A Treatment Summary is a document (or record) completed by health care professionals, after a significant phase of a patient’s cancer treatment. It describes the treatment, potential side effects, and signs and symptoms of recurrence. It is designed to be shared with the person living with cancer and their GP.
The Treatment Summary aims to inform the GP and other primary care professionals of actions that need to be taken and who to contact with any questions or concerns. The person affected by cancer also receives a copy to improve their understanding and to know if there is anything to look out for during their recovery.

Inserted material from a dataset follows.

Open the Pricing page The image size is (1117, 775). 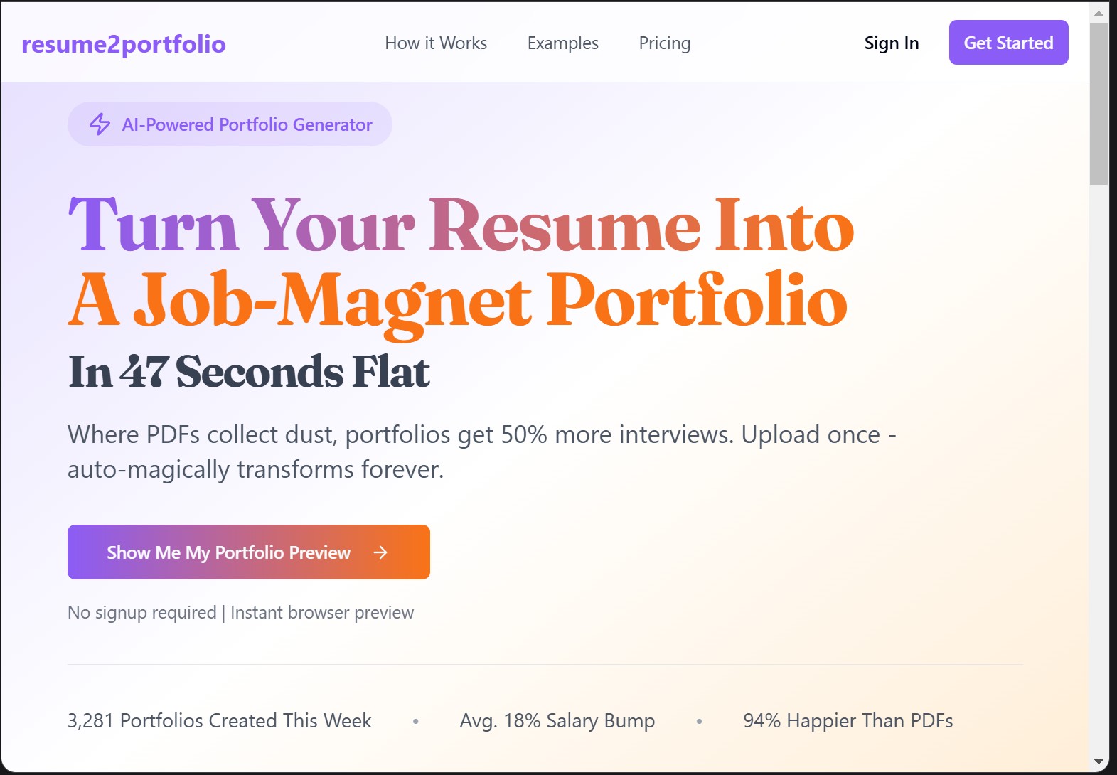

It provides the GP with an up-to-date and clear understanding of the patient’s treatment. This can include information that is essential for updating their records and for conducting a Cancer Care Review. The Treatment Summary can also be shared with other health professionals and used to evidence the patient’s treatment, for example when claiming travel insurance. A copy of the Treatment Summary is retained in the patient’s case notes, so medical staff can access the patient’s information easily if they are admitted back to hospital after their primary treatment is complete.
This is a discussion between a patient and their GP or practice nurse about their cancer journey. It helps the person affected by cancer understand what information and support is available to them in their local area, open up about their cancer experience and enable supported self-management.
When delivering a Cancer Care Review some patients may be accompanied by a carer and, with permission from the patient, they can act as an advocate when discussing their care. A carer can often help turn any recommendations into manageable solutions for the person they care for.
Remote monitoring is a term used to describe how the specialist can schedule and monitor surveillance tests for patients who have completed treatment for cancer, without the need for a face-to-face outpatient appointment to convey the result.